Episode 53
Microsoft, IBM and Eugenics
Last week we mentioned a little easter egg regarding Bill Gates’ rise to power and wealth through Microsoft, but how did the events lead to Microsoft being such a large corporation and what ties does it actually have to various parties that eventually all share a common interest. We start the back tracking process with Bill Gates the creator of Microsoft. Let’s have a look now at Bill Gates’ mother, Mary Maxwell. She was the first female president of United Way, the largest non profit organisation heading 1800 charities. She also comes from a family of bankers, so let’s just say she’s well connected.
A close client she had during this time was John Opel, former CEO of IBM. It was Opel who met with Bill Gates, CEO of the then-small software firm Microsoft, to discuss the possibility of using Microsoft PC-DOS OS for IBM‘s about-to-be-released PC. At the time IBM was dealing with its own antitrust lawsuit with the U.S. Justice Department, so by doing this ‘business venture’, IBM was also able to resolve the ongoing lawsuit, which allowed the company to grow more rapidly.”
Microsoft created by IBM to avoid anti-trust laws. Gates likely just a frontman
So how does a college dropout sell IBM a product (MS-DOS) that he did not even own at the time (after the deal, they allegedly bought a 86-DOS from Seattle Computer Parts for $50,000 to sell as their own)! Is Bill Gates just a front man, as Microsoft was created as an IBM front company, to get around antitrust laws (operating as an external company, under IBM, getting around any antitrust lawsuits that IBM would have eventually faced, if they had themselves decided to corner the PC operating system market)?
Time to backtrack again; John Opel was the executive assistant to Thomas Watson Jr, the former CEO of IBM. He became in charge of IBM after his father Thomas Watson ‘OG’ passed away. Now Thomas Watson was the man that made IBM into, at the time, one of the biggest companies at the time. But in order to get to this stage there needs to be some business going on with interesting parties. By interesting parties we are talking about the Nazis. As mentioned in previous episodes, WW2 has plenty of ties with associated globalists such as funding from the Rothschild, Rockefeller and Busche*** families and even activity from George Soros and Pope Red Shoes the 16th, and after the war most Nazis went to the USA and formed NASA, but what does this have to do with IBM?
Thomas Watson ‘OG’ was head of IBM during this era and they were the company that made the punch cards for the Nazi death camp possible. When Adolf Hitler came to power, many saw a menace to humanity, but IBM treated Nazi Germany as a lucrative trading partner. Quickly, its president, Thomas J. Watson, engineered a strategic business alliance between IBM and the Third Reich, beginning in the first days of the Hitler regime and continuing right through World War II.
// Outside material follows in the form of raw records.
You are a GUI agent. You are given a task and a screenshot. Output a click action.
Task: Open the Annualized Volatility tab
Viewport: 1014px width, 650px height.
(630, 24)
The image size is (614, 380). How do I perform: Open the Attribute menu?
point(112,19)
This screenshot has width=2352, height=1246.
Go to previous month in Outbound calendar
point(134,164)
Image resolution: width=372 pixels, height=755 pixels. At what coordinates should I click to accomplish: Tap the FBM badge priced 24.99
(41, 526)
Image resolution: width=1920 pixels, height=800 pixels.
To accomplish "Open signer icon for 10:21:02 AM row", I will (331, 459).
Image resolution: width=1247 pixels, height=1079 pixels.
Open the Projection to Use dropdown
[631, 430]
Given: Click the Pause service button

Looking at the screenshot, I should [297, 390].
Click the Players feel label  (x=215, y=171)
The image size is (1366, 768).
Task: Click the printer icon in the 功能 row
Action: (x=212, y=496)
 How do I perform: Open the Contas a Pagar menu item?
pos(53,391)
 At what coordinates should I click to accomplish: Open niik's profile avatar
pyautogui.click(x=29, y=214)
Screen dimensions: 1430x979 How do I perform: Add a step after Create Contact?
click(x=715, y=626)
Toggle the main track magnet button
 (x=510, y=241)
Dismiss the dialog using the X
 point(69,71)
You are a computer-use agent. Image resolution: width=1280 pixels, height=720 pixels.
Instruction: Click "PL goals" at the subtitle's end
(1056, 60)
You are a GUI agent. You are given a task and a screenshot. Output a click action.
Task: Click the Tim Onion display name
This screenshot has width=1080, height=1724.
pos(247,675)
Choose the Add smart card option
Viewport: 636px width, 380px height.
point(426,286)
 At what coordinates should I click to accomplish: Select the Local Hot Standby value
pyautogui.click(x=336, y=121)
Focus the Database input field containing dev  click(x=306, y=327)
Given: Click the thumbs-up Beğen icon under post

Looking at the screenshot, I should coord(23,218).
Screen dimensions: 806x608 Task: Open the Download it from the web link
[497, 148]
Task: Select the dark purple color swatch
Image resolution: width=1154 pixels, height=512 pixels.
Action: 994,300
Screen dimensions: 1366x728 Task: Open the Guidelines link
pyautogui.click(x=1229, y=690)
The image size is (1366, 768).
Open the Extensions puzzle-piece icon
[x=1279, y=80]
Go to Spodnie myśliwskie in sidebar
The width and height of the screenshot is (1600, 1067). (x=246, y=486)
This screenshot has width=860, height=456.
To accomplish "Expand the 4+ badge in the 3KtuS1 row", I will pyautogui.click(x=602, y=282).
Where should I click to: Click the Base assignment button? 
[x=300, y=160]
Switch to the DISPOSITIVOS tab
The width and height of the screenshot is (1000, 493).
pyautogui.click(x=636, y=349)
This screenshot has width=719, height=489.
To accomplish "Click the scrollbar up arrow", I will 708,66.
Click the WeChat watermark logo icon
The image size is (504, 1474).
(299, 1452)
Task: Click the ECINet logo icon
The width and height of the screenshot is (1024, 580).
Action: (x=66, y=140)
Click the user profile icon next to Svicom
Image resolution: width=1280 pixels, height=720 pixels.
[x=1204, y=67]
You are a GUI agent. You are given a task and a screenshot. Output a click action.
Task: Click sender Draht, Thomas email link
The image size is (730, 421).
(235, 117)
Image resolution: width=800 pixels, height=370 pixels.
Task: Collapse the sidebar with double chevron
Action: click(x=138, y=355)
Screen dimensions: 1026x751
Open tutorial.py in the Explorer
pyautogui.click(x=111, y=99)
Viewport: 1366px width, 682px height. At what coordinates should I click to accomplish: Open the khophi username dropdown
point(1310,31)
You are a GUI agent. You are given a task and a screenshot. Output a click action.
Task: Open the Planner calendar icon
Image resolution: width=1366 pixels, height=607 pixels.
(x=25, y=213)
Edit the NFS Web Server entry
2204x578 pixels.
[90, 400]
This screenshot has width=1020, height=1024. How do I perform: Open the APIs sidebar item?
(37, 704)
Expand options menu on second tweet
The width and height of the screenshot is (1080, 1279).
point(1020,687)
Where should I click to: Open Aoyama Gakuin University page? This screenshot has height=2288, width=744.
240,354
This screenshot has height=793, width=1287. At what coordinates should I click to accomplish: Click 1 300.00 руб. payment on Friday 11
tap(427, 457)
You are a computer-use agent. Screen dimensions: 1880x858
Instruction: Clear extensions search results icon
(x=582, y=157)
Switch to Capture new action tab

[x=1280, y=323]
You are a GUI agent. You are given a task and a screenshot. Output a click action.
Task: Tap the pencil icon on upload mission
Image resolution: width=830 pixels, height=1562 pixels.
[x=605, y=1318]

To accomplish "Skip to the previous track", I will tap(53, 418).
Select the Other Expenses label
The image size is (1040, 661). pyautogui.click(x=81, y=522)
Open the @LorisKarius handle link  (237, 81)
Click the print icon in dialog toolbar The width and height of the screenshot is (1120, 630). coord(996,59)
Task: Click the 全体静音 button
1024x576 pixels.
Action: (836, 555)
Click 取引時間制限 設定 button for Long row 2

This alliance instantly catapulted Nazi Germany into being IBM’s most important customer outside the United States. As part of that strategic alliance, IBM and the Nazis jointly designed, and IBM exclusively produced, technologic solutions that enabled Hitler to accelerate and automate key aspects of his persecution of the Jews from the initial identification and social expulsion, to the confiscation and ghettoization, to the deportation and ultimate extermination.